WHAT TO WORK ON:
In the records below, copy the line that contains "How do I perform: Click the ssh_host_ecdsa_key" and each line after it, word for word, through the last.

DATA FOR THE TASK:
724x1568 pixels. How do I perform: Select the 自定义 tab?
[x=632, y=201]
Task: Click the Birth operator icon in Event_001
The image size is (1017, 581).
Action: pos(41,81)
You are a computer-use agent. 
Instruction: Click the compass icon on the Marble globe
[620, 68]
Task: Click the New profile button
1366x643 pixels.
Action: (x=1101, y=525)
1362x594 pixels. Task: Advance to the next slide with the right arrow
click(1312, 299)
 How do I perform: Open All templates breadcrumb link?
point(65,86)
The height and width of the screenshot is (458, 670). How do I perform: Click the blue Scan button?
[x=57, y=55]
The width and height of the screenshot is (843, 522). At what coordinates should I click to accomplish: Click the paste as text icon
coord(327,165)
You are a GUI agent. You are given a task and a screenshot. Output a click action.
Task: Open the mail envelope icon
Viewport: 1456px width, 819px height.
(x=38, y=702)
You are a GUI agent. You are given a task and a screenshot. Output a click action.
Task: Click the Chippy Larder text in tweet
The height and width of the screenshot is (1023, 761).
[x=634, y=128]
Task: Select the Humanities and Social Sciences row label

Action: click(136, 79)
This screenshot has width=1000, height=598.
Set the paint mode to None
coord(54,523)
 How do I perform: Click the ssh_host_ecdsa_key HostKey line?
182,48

RESULT OF THIS TASK:
 How do I perform: Click the ssh_host_ecdsa_key HostKey line?
182,48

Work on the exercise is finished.